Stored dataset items
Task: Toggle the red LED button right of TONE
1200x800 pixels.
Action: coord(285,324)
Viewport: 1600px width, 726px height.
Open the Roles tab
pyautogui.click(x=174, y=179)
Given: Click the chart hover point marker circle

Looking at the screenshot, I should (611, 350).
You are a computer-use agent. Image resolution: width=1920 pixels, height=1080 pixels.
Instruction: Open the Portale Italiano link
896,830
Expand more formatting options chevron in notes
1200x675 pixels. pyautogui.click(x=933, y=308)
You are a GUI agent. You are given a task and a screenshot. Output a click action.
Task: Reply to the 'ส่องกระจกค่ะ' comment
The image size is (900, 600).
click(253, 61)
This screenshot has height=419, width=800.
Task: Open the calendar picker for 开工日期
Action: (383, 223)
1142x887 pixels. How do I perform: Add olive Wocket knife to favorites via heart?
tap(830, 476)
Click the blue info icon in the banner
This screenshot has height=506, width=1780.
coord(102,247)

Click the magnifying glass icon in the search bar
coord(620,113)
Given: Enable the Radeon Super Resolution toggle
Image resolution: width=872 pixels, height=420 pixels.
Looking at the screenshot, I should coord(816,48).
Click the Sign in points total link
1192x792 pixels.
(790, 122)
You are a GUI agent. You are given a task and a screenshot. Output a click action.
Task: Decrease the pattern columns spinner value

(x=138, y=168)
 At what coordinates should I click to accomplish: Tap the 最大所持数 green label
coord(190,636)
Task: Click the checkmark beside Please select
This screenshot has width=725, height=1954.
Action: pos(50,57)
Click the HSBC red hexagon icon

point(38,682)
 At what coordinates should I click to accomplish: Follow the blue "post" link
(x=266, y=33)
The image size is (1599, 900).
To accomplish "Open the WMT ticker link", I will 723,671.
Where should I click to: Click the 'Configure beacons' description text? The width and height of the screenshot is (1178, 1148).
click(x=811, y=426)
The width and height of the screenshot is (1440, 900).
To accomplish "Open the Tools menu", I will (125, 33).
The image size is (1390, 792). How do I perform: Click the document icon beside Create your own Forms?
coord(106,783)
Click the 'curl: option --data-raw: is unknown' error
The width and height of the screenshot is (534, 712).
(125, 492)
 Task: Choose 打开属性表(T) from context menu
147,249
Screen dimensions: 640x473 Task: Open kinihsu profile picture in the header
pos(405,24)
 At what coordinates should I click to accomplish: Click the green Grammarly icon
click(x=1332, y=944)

**EXERCISE BRIEF:** Each record above should be given again exactly as it appears.

**OUTPUT FOR THIS TASK:**
Task: Toggle the red LED button right of TONE
1200x800 pixels.
Action: coord(285,324)
Viewport: 1600px width, 726px height.
Open the Roles tab
pyautogui.click(x=174, y=179)
Given: Click the chart hover point marker circle

Looking at the screenshot, I should (611, 350).
You are a computer-use agent. Image resolution: width=1920 pixels, height=1080 pixels.
Instruction: Open the Portale Italiano link
896,830
Expand more formatting options chevron in notes
1200x675 pixels. pyautogui.click(x=933, y=308)
You are a GUI agent. You are given a task and a screenshot. Output a click action.
Task: Reply to the 'ส่องกระจกค่ะ' comment
The image size is (900, 600).
click(253, 61)
This screenshot has height=419, width=800.
Task: Open the calendar picker for 开工日期
Action: (383, 223)
1142x887 pixels. How do I perform: Add olive Wocket knife to favorites via heart?
tap(830, 476)
Click the blue info icon in the banner
This screenshot has height=506, width=1780.
coord(102,247)

Click the magnifying glass icon in the search bar
coord(620,113)
Given: Enable the Radeon Super Resolution toggle
Image resolution: width=872 pixels, height=420 pixels.
Looking at the screenshot, I should coord(816,48).
Click the Sign in points total link
1192x792 pixels.
(790, 122)
You are a GUI agent. You are given a task and a screenshot. Output a click action.
Task: Decrease the pattern columns spinner value

(x=138, y=168)
 At what coordinates should I click to accomplish: Tap the 最大所持数 green label
coord(190,636)
Task: Click the checkmark beside Please select
This screenshot has width=725, height=1954.
Action: pos(50,57)
Click the HSBC red hexagon icon

point(38,682)
 At what coordinates should I click to accomplish: Follow the blue "post" link
(x=266, y=33)
The image size is (1599, 900).
To accomplish "Open the WMT ticker link", I will 723,671.
Where should I click to: Click the 'Configure beacons' description text? The width and height of the screenshot is (1178, 1148).
click(x=811, y=426)
The width and height of the screenshot is (1440, 900).
To accomplish "Open the Tools menu", I will (125, 33).
The image size is (1390, 792). How do I perform: Click the document icon beside Create your own Forms?
coord(106,783)
Click the 'curl: option --data-raw: is unknown' error
The width and height of the screenshot is (534, 712).
(125, 492)
 Task: Choose 打开属性表(T) from context menu
147,249
Screen dimensions: 640x473 Task: Open kinihsu profile picture in the header
pos(405,24)
 At what coordinates should I click to accomplish: Click the green Grammarly icon
click(x=1332, y=944)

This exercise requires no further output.